Fund Management

Europe's Mutual Fund Market Is Overcrowded, Inefficient - Industry Data

Tom Burroughes Editor London 9 June 2009

Europe's Mutual Fund Market Is Overcrowded, Inefficient - Industry Data

Fund manager firms continue to market thousands of new portfolios in Europe while investors pull heavy sums out of existing or “backlist” funds, suggesting the funds market is overcrowded and losing benefits of economies of scale, a report by Lipper FMI said yesterday.

New fund launches are driving a “significant proportion of European mutual fund sales”, which could damage investors’ long-term interests, the report said. The number of funds has surged by 70 per cent to about 29,000 between 1998 and 2008, but tellingly, percentage management fees have not fallen, it said.

By contrast, there are 8,000 mutual funds in the US, suggesting Europe’s market remains heavily fractured due to taxation, regulation and local buying habits. In recent years, the European Union has tried to break down national fund barriers through development of cross-border portfolios known as UCITS funds.

More than 2,500 mutual funds are launched in Europe each year, the report, entitled Profiting from Proliferation?, said.

New funds attracted more than €120 billion ($167 billion) in 2007 and 2008, whereas backlist funds saw redemptions grow from €200 billion to €500 billion – a trend suggesting considerable churn and turnover within an ever-changing spectrum of funds.

“This raises concerns as to whether mutual funds, a longer-term investment product, are being sold appropriately,” Lipper FMI said.

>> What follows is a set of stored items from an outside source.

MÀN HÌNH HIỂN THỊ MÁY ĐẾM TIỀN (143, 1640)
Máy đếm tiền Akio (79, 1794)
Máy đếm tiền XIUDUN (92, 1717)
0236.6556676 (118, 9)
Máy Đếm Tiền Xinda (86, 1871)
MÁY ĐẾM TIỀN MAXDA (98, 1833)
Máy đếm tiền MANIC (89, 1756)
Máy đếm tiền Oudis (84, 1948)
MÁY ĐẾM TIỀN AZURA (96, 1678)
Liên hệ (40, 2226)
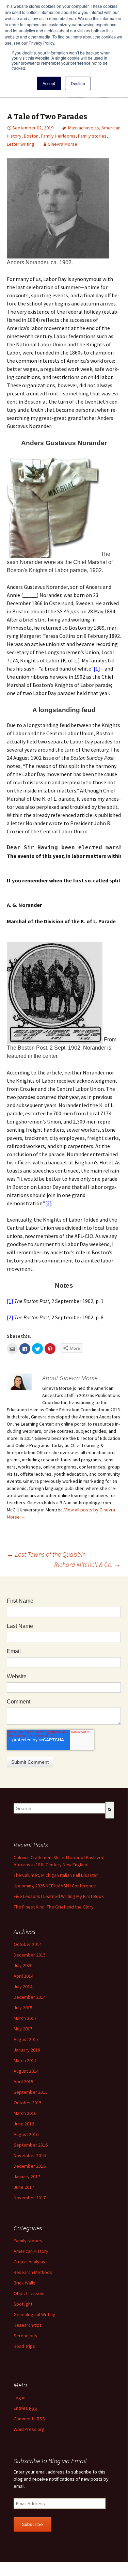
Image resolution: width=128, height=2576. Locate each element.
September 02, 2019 (32, 128)
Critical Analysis (29, 2262)
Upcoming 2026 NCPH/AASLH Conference (55, 1886)
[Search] (109, 1810)
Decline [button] (78, 83)
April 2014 (23, 1976)
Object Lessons (30, 2293)
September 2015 (31, 2092)
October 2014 (28, 1944)
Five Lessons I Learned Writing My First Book (59, 1896)
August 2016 (26, 2134)
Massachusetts (83, 128)
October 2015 (28, 2103)
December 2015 (30, 1955)
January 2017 (27, 2176)
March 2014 (25, 2060)
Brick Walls (24, 2283)
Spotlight (23, 2304)
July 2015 (23, 2008)
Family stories (92, 136)
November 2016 (30, 2155)
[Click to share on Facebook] (24, 1348)
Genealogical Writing (34, 2314)
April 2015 (23, 2081)
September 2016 (31, 2145)
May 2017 (23, 2029)
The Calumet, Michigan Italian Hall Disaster (56, 1875)
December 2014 (30, 1997)
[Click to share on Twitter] (37, 1348)
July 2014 (23, 1986)
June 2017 (24, 2187)
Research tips (28, 2325)
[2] (48, 1203)
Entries (25, 2408)
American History (31, 2251)
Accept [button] (49, 83)
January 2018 (27, 2050)
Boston (31, 136)
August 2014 (26, 2071)
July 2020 (23, 1965)
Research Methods (33, 2272)
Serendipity (25, 2335)
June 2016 (24, 2124)
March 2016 (25, 2113)
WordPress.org (29, 2429)
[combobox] (59, 1808)
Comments (29, 2419)
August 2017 (26, 2039)
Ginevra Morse (62, 144)
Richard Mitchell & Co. (87, 1564)
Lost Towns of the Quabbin (46, 1554)
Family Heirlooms (58, 136)
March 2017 (25, 2018)
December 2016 (30, 2166)
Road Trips (24, 2346)
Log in (20, 2397)
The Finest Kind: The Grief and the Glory (54, 1907)
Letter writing (20, 144)
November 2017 (30, 2198)
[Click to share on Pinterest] (50, 1348)
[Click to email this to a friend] (12, 1348)
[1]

Ed Moisson, head of consulting at Lipper FMI, said: “New fund launches are a key business driver in European markets, particularly where banks dominate fund distribution.  Arguably this approach could damage investors’ long term interests, but the current climate offers companies the ideal opportunity to demonstrate that investors’ interests lie at the heart of the mutual fund structure.”